ASVspoof 2019: Future Horizons in Spoofed and Fake Audio Detection

Published 9 Apr 2019 in eess.AS, cs.CR, and cs.SD | (1904.05441v2)

Abstract: ASVspoof, now in its third edition, is a series of community-led challenges which promote the development of countermeasures to protect automatic speaker verification (ASV) from the threat of spoofing. Advances in the 2019 edition include: (i) a consideration of both logical access (LA) and physical access (PA) scenarios and the three major forms of spoofing attack, namely synthetic, converted and replayed speech; (ii) spoofing attacks generated with state-of-the-art neural acoustic and waveform models; (iii) an improved, controlled simulation of replay attacks; (iv) use of the tandem detection cost function (t-DCF) that reflects the impact of both spoofing and countermeasures upon ASV reliability. Even if ASV remains the core focus, in retaining the equal error rate (EER) as a secondary metric, ASYspoof also embraces the growing importance of fake audio detection. ASVspoof 2019 attracted the participation of 63 research teams, with more than half of these reporting systems that improve upon the performance of two baseline spoofing countermeasures. This paper describes the 2019 database, protocols and challenge results. It also outlines major findings which demonstrate the real progress made in protecting against the threat of spoofing and fake audio.

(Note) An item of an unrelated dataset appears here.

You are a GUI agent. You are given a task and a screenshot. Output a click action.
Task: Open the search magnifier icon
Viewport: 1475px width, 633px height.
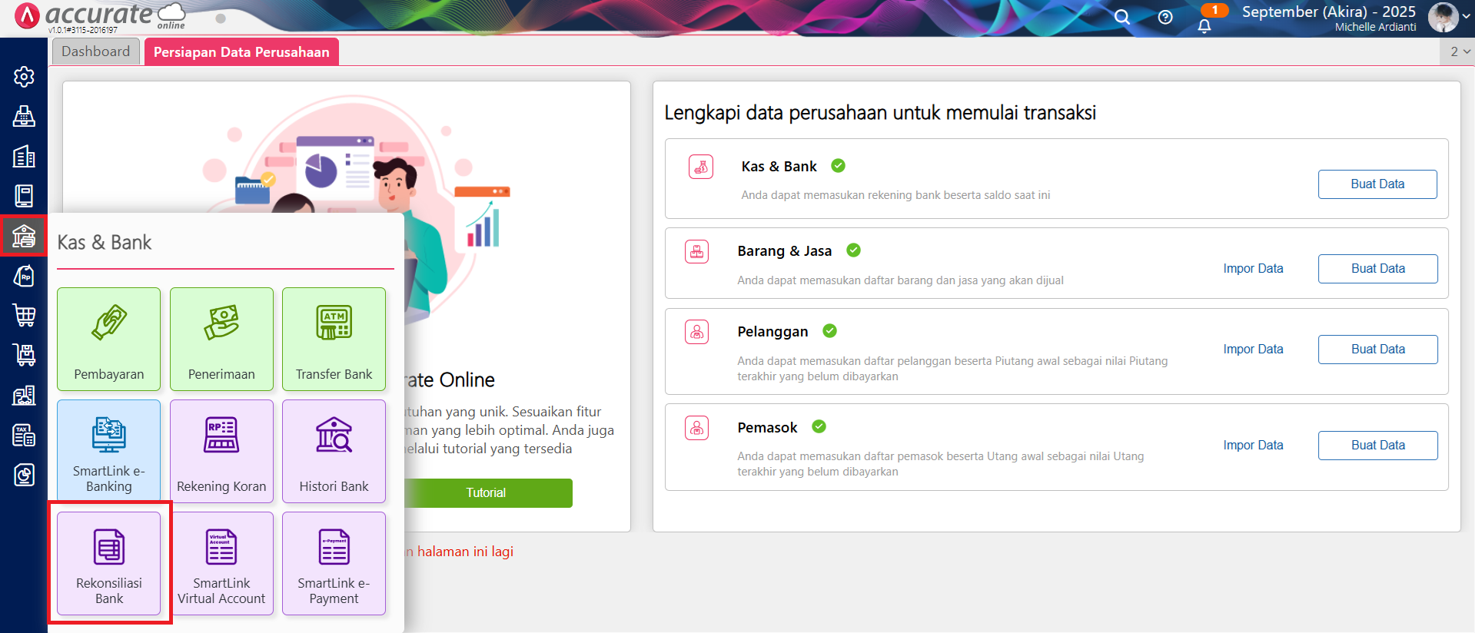coord(1122,17)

Abstract PDF Upgrade to Chat

Citations (566)

View on Semantic Scholar

Summary

The paper introduces diverse attack scenarios that rigorously test ASV systems using advanced TTS, voice conversion, and realistic replay simulations.
The paper adapts the tandem detection cost function (t-DCF) to offer a nuanced evaluation of spoofing countermeasures beyond traditional metrics.
The paper demonstrates robust detection improvements, evidenced by 63 participating research teams and strong performance of ensemble and neural network approaches.

ASVspoof 2019: Advancements in Spoofed and Fake Audio Detection

The ASVspoof 2019 paper presents an in-depth exploration of the advancements in spoofed and fake audio detection, building on previous iterations with a focus on enhancing the security of automatic speaker verification (ASV) systems. The study addresses both logical access (LA) and physical access (PA) scenarios, extending the investigation to synthetic, converted, and replayed speech attacks. This research reflects not only improvements in attack simulation using state-of-the-art neural acoustic models but also an emphasis on robust countermeasure development.

Key Contributions

The 2019 edition of ASVspoof introduces several notable advancements:

Diverse Attack Scenarios: The paper examines logical access using top-tier text-to-speech (TTS) and voice conversion (VC) technologies, detailed enough to challenge ASV system reliability.
Enhanced Replay Simulations: Physical access attacks are refined with a more controlled replay simulation setup, relevant for real-world scenarios like those in smart home devices.
Evaluation Metrics: The ASVspoof 2019 adapts the tandem detection cost function (t-DCF) as a primary metric over the equal error rate (EER), to more accurately measure the impact of spoofing and detection countermeasures on ASV reliability.

Database and Methodology

The paper describes a comprehensive database built using the VCTK corpus, partitioned into logical and physical access scenarios with distinct training, development, and evaluation datasets. These datasets include a variety of known and unknown attacks, encouraging systems that generalize well to new spoofing methods.

For logical access, speech data is generated from multiple TTS and VC systems using novel neural waveform models. Physical access data simulates realistic replay scenarios with varying acoustic properties, recording conditions, and speaker-to-microphone distances.

Performance Metrics

The introduction of the t-DCF metric is pivotal as it offers a nuanced evaluation of system performance, taking into account both spoofing attempts and the countermeasures in the context of ASV systems. Additionally, baseline systems employing GMM classifiers with various cepstral coefficients serve as benchmarks for evaluating participant systems.

Results and Analysis

The challenge attracted participation from 63 research teams, with many surpassing baseline performance metrics. The study reports that top systems, especially those utilizing ensemble and neural network approaches, significantly improved detection capabilities. The t-DCF and EER results highlight that logical access scenarios benefit from ensemble classifier approaches due to the diverse nature of attacks, while physical access attacks show consistent detection across different configurations.

Implications and Future Work

ASVspoof 2019 underscores the importance of continuous adaptation in the face of advancing spoofing technologies. The implications of this research are significant for applications requiring secure voice authentication, particularly as TTS and VC technologies evolve. Future research may focus on further improving generalization to new attack methods and enhancing the robustness of countermeasures in diverse acoustic environments.

This study provides a comprehensive foundation for both theoretical and practical advancements in spoofing detection, setting a benchmark for future iterations and research in the field. The ASV-centric evaluation approach marks a significant shift towards more holistic assessments, balancing security with user convenience.